George Birchenough studies interactions between microbes and mucus-secreting cells

What is your scientific background?

My life in research really started during my MSc training in Medical Microbiology at the London School of Hygiene & Tropical Medicine. Here I was introduced to and became fascinated by the mechanisms of microbial pathogenesis, in other words how various viral, bacterial and fungal organisms interact with and in some cases overcome the systems that much larger multicellular organisms have evolved to protect themselves. I went on to undertake a PhD project at University College London examining the infection mechanism of Neonatal Meningitis associated Escherichia coli (NMEC), a subset of bacteria that are a major cause of brain inflammation in very young and preterm infants, but that do not cause disease in older children or adults. NMEC initially invades its host via the intestine, and we reasoned that the basis for this age-dependency would be because of the developmental state of the host’s protective systems. This turned out to be correct, but not for the reasons we initially suspected. Surprisingly, we found that the basis of NMEC infection resistance was the postnatal development of the mucus barrier in the small intestine.

This discovery was made in collaboration with Gunnar Hansson’s Mucin Biology Group at University of Gothenburg, and after my PhD was completed, Gunnar offered me a postdoctoral position at GU and so I came to Sweden to continue my research. Here my work became much more focused on the host side of the host-microbe relationship, and I worked on the protective functions of specific mucus proteins and how mucus protective systems develop in the early stages of life. My most productive project resulted in the discovery of a novel sub-type of mucus secreting goblet cell, now designated “sentinel goblet cells” or “senGCs”. These cells sample and sense the microbial environment in the distal colon and orchestrate mucus secretion in response to bacteria that have penetrated through the protective mucus barrier. At the time, goblet cells were considered as a homogenous and unifunctional cell type, so this was cool discovery. In my own lab, the themes of goblet cell functional diversity, infection and general host-microbe interactions really underpin all our ongoing work.  

What are the big scientific questions you are working with? Is there a vision for your research group?

Ultimately my goal is to understand how our bodies mucosal surfaces interact with microbes and how these interactions are altered to drive disease. Supposedly, 2000 years ago Hippocrates stated that “all disease begins in the gut”. While this is of course not entirely accurate, there is a great deal of truth to this statement, and I think it is quite safe to say that the majority of diseases we face today originate from interactions between our environment and our bodies mucosal surfaces, of which the gut and lungs are the major components. All of our mucosal surfaces perform life-critical functions that require exposure of living cells (i.e. unlike our skin) to an environment that is heavily colonized by microbes, especially in the gut. Controlling interactions between these microbes and our own tissues is critical to our health and has driven the evolution of multiple protective systems one of which is mucus secreted by goblet cells. In the gut mucus forms a barrier that physically prevents microbial interactions with our tissues, while at the same time providing a habitat and nutrient source to elements of the microbial community that in turn can compete with pathogens that might try to infect us. In pre-industrial communities our major problem was dealing with such pathogens; however, in post-industrial communities we now see that, significant changes in our lifestyle (e.g. diet) have caused pathological alterations in our relationship with microbes that are normally beneficial to us. Such alterations in the host-microbe balance are increasingly associated with non-communicable diseases such as inflammatory bowel disease, type 2 diabetes and colorectal cancer that have become increasing problems in modern society. I believe that understanding the basis of these maladapted interactions will allow us tune dietary, prophylactic and therapeutic interventions to help us to prevent such diseases, and that is the vision for my research team.
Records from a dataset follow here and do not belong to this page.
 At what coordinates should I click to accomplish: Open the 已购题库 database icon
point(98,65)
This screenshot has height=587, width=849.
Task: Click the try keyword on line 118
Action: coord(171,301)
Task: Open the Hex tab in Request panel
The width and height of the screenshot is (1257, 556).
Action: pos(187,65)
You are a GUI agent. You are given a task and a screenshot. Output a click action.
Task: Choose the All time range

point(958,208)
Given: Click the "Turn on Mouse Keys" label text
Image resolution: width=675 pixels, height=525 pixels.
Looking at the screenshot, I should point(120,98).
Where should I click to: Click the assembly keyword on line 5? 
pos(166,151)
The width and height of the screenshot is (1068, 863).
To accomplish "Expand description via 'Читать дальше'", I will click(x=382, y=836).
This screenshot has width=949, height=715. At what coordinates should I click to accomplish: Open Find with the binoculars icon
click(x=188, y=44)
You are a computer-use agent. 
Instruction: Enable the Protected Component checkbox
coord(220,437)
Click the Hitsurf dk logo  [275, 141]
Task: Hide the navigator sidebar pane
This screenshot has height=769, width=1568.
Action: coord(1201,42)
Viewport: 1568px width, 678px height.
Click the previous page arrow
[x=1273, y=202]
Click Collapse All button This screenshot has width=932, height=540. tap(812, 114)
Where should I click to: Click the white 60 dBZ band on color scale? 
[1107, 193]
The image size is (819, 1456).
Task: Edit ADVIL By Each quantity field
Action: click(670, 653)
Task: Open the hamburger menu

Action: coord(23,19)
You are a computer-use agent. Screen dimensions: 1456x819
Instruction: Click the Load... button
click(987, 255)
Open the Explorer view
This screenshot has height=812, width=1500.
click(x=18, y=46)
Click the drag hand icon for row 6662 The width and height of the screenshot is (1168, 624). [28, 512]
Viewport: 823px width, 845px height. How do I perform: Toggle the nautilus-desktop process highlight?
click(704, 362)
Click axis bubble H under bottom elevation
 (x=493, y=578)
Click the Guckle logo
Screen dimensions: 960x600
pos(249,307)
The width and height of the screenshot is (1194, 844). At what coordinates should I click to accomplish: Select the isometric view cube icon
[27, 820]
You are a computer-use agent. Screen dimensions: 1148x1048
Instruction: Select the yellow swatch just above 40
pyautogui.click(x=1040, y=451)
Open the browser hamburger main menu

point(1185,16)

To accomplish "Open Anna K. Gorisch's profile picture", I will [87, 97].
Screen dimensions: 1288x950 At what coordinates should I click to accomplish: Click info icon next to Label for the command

Why did you start with research?

I would love to be able to say that science has always been my passion, but this would not be true. My path to a research career has involved a lot of chance decisions and random events that could quite easily led in different directions. I come from a family of laywers, writers and artists, so had no exposure to medicine or science as a career path growing up, but I was always interested in biology at school, and it was that initial interest that formed the foundation of where I am today. I think that one of the most appealing aspects of science to me is the creative side, which maybe aligns more with my family background. Even if you are not the most gifted chemist or molecular biologist, if you have a strong creative side and a good imagination you will be able to spot opportunities or design experiments that others may miss.

What co-operations do you have today: with other scientific group, with industry, or clinical?

We have many collaborations with basic and clinical researchers, both here at GU and more broadly in Sweden, Europe, the US and Canada. My group is part of the Wallenberg Centre for Molecular & Translational Medicine which has been a great platform for interacting and collaborating with other group leaders at a similar career stage. If I was asked for advice to give to younger researchers, I would strongly suggest seeking out others at an equivalent career stage and joining societies within your field that provide networking opportunities to younger scientists.

Short description of your research for non-academics:

We study how mucus and mucus-secreting goblet cells control our interactions with microbial organsisms, and if alterations in those interactions can cause disease.